Simple enough, right? Until I started working for former senator Jim Talent, R-Missouri, after his 2002 election, I had no idea there were office buildings in the shadow of the U.S. Capitol named after notable senators and congressmen. I just assumed members and their staff all had offices in the Capitol building itself.

Ironically, the Talent office was in the Russell Building.

That led me to get an education about who Richard Brevard Russell Jr. was.

Representing Georgia as both its governor and a senator, Russell, a Democrat, served in the Senate from 1933 until his death in 1971. Despite being a New Deal progressive and ally of President Franklin D. Roosevelt, he later became the unofficial chairman of the Senate’s bipartisan and informal “conservative coalition” that brought together northern Republicans and southern Democrats.

While anti-union, this coalition was also known for its opposition to civil rights legislation. Illinois senator Everett Dirksen, a Republican and another member of that coalition, later broke with them and helped form another coalition to secure the passage of the Civil Rights Act of 1964. Dirksen, by the way, has the building next to the Russell Building named after him.

Russell, with ardent segregationist Senator Strom Thurmond, created the 1956 “Southern Manifesto” that laid out opposition to racial integration of public places. It was drafted to counter the landmark Brown v. Board of Education school desegregation decision handed down by the U.S. Supreme Court two years earlier.

The building should have never been named after a segregationist in the first place — even if he did have a distinguished career that saw him rise to the position of committee chairman and president pro tempore. It is fitting for this building to be renamed in John McCain’s honor.

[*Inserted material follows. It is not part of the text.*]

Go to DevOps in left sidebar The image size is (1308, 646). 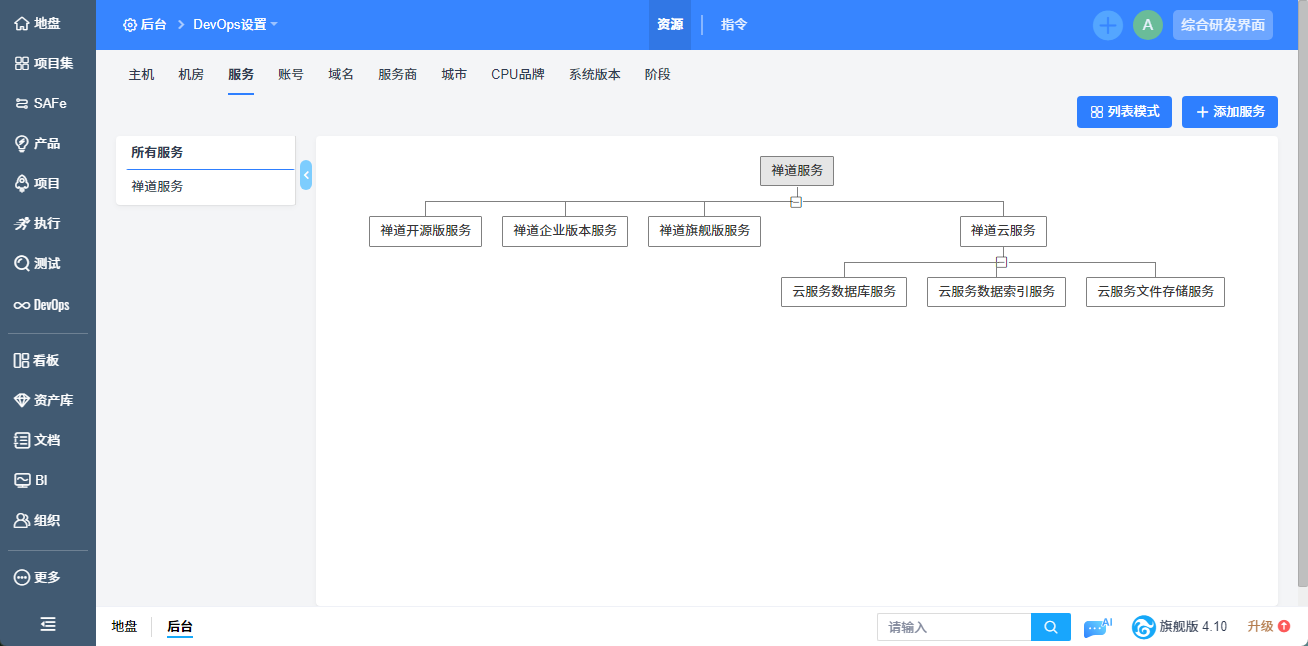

But are Schumer’s motivations fully transparent? It could be argued that there’s more politics in the mix than praise. While Schumer gets to brush an embarrassing legacy of a member of his own party under the rug, he gets to further advance the stature of a very vocal critic of President Donald Trump.

In one of his last acts of maverick moves, McCain’s pivotal “thumbs-down” gesture on the Senate floor during the Obamacare debate saved it from being repealed and relegated to the dustbin of bad legislative ideas. Even McCain’s funeral was considered a political event.

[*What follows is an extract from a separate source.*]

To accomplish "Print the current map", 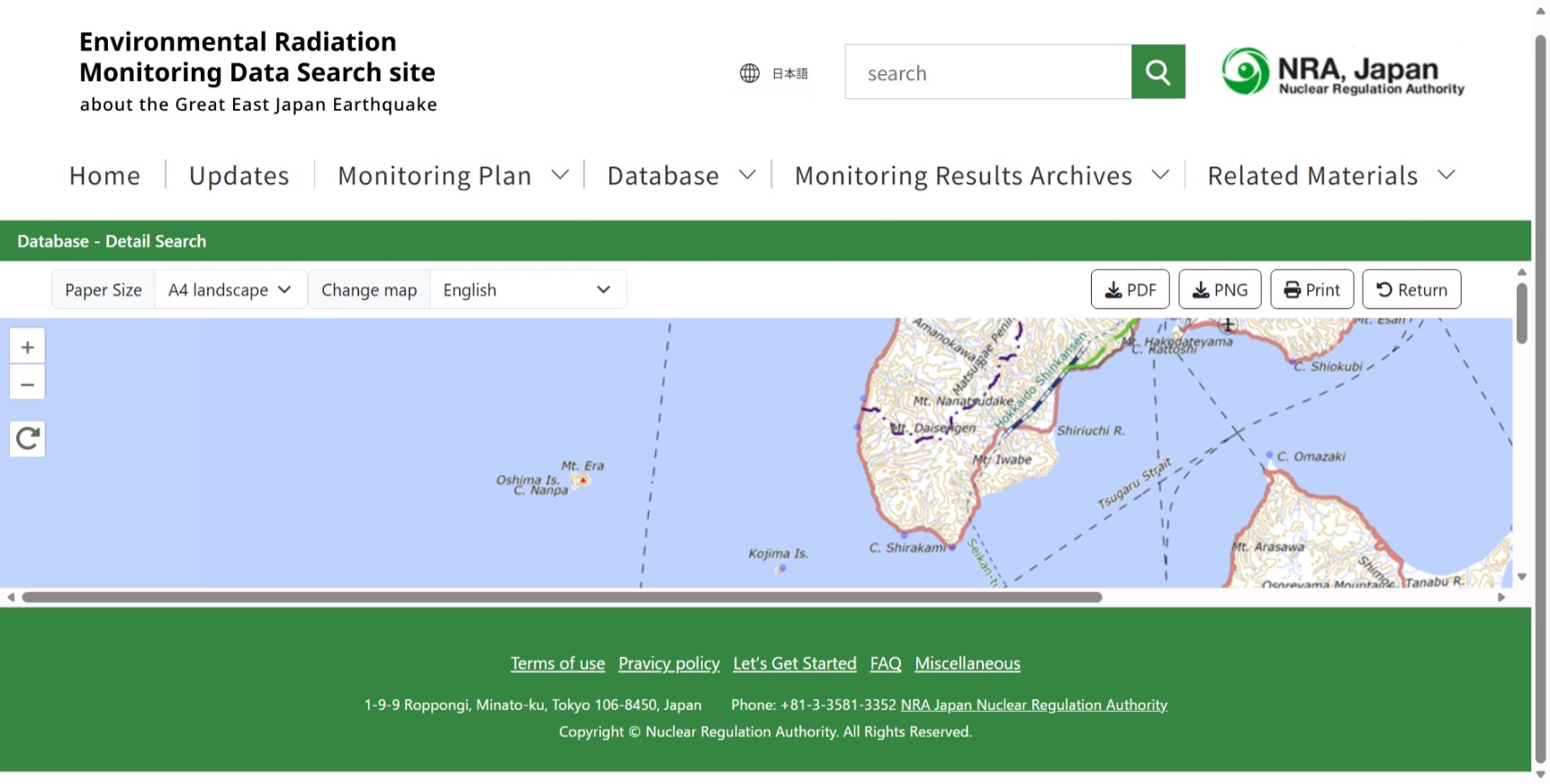I will [x=1311, y=290].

Interestingly, many of those who laud McCain now didn’t like his maverick ways when he ran against Barack Obama for the White House in 2008. Back then, he was called a racist for the things he called his Vietnamese captors. He was criticized for voting against making Dr. Martin Luther King, Jr.’s birthday a federal holiday. He was branded Islamophobic in 2013 for referring to former Iranian president Mahmoud Ahmadinejad as a “monkey.” He was criticized for voting to confirm Justice Neil Gorsuch, and who knows what would have happened to his legacy among liberals if he lived long enough to support Brett Kavanaugh.

With this in mind, when might people clamoring for a McCain Senate Office Building to be renamed? Bloomberg Opinion recently suggested that “Congress should adopt a retroactive rule requiring that the naming of federal buildings come with a 50-year sunset clause.”

Shouldn’t greatness stand the test of time? If you can’t find greatness, perhaps don’t name the building after anyone at all.

This might be why Schumer didn’t previously suggest the Russell Building be named for the late senator Edward M. Kennedy.